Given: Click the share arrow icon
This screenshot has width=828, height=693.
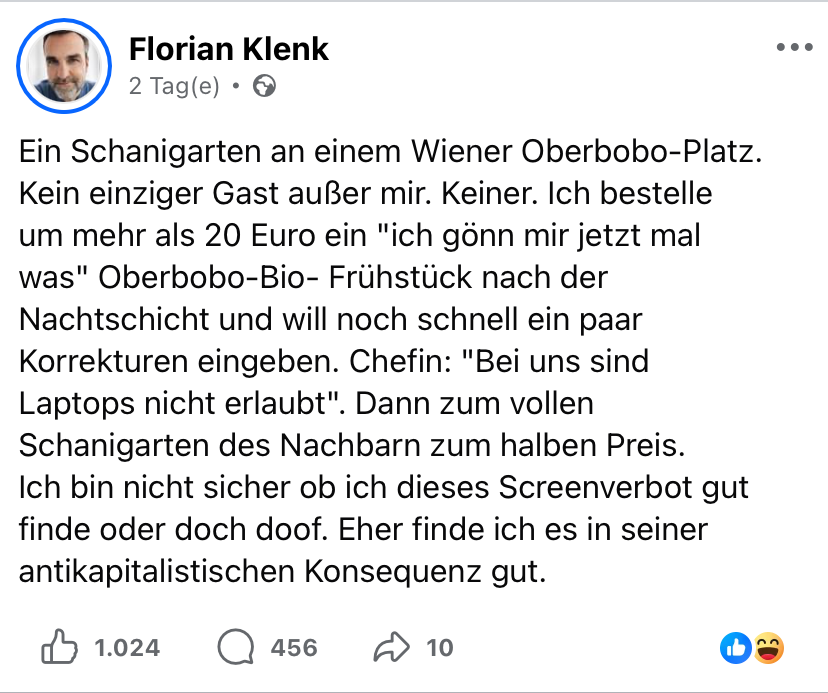Looking at the screenshot, I should pos(391,647).
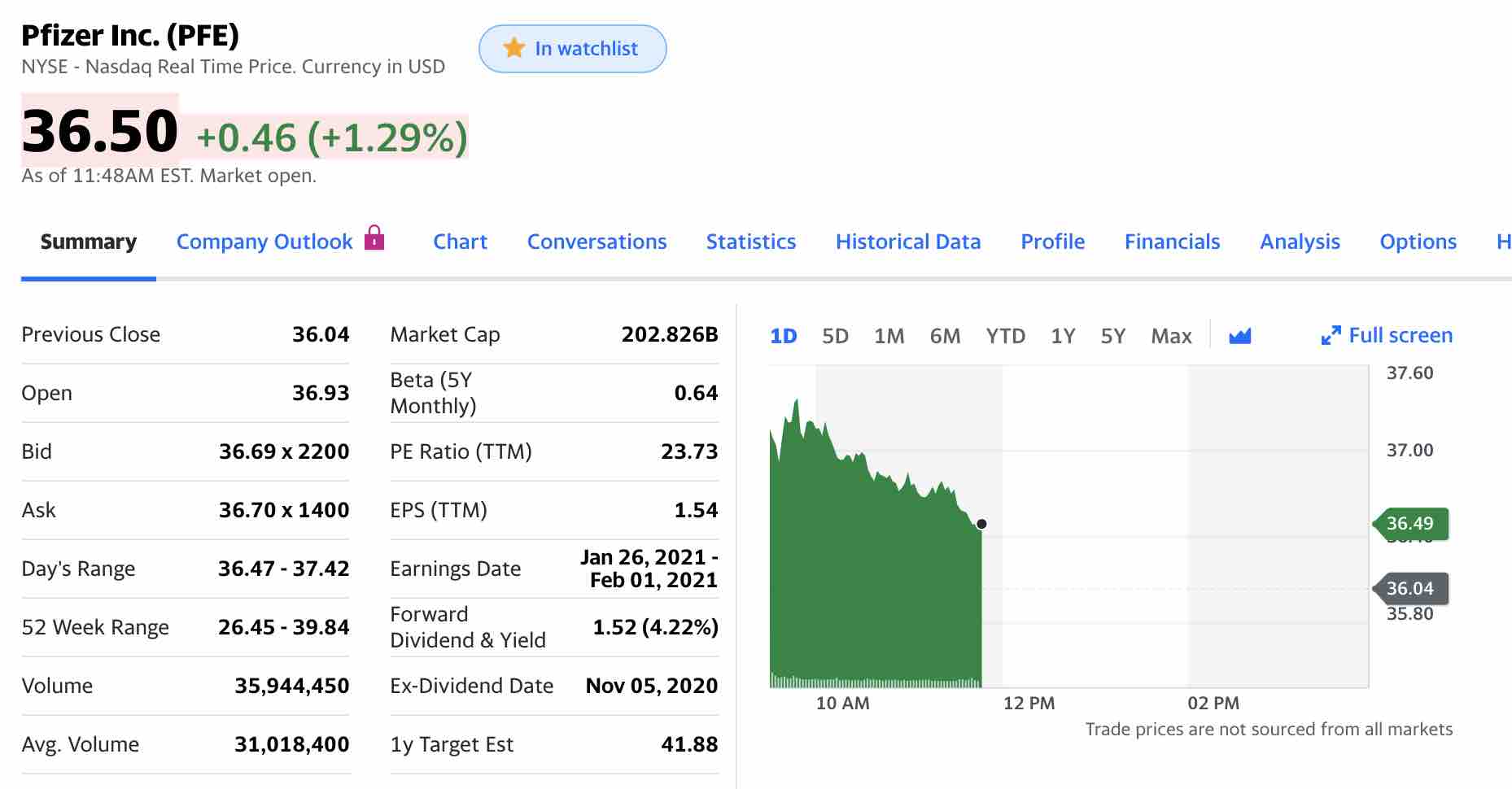The image size is (1512, 789).
Task: Go to the Historical Data tab
Action: coord(907,242)
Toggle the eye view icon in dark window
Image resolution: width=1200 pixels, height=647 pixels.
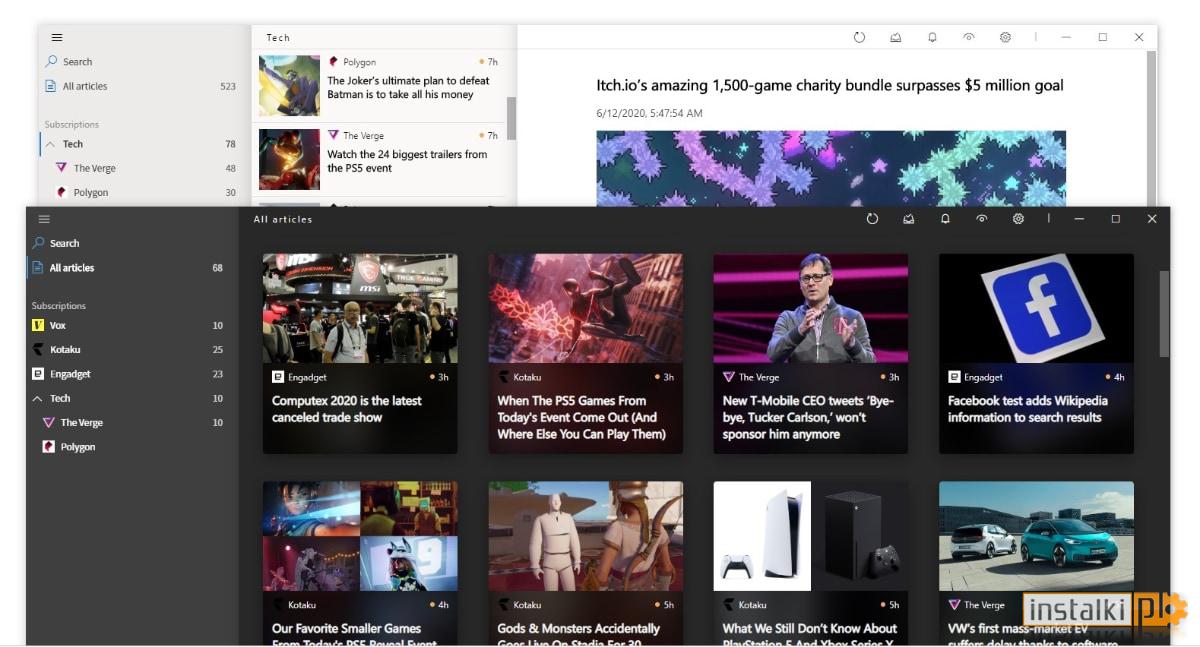982,219
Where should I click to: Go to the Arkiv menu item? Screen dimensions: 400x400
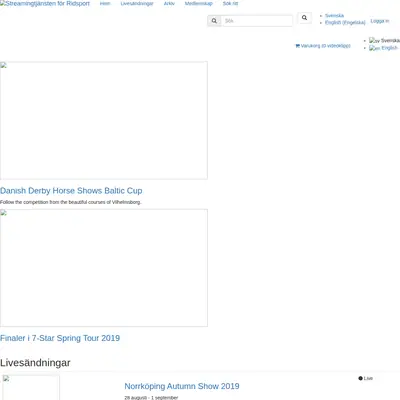169,3
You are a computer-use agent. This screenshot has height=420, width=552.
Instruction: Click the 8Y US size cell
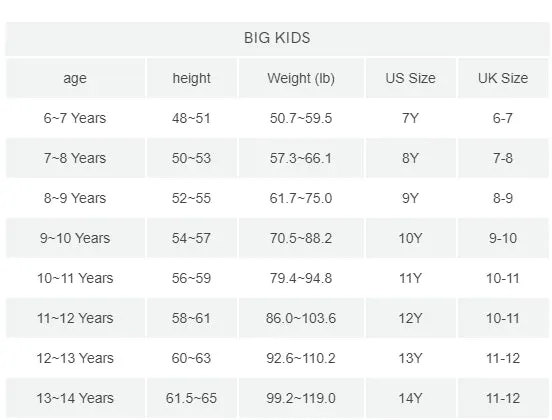pyautogui.click(x=410, y=158)
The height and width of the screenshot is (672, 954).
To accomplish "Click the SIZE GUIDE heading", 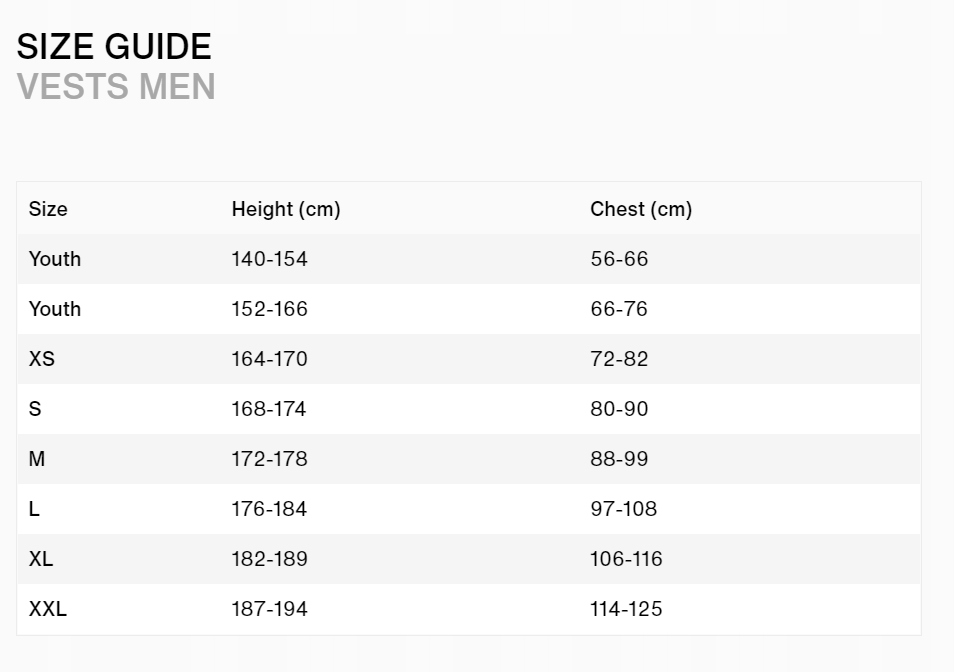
-----
* Work instructions:
Reproduce all of the lines above verbatim, leaving out the pictures.

* Written solution:
Given: Click the share arrow icon
This screenshot has width=828, height=693.
Looking at the screenshot, I should pos(391,647).
The image size is (1512, 789).
Task: Go to the Historical Data tab
Action: coord(907,242)
Toggle the eye view icon in dark window
Image resolution: width=1200 pixels, height=647 pixels.
982,219
Where should I click to: Go to the Arkiv menu item? Screen dimensions: 400x400
169,3
You are a computer-use agent. This screenshot has height=420, width=552.
Instruction: Click the 8Y US size cell
pyautogui.click(x=410, y=158)
The height and width of the screenshot is (672, 954).
To accomplish "Click the SIZE GUIDE heading", 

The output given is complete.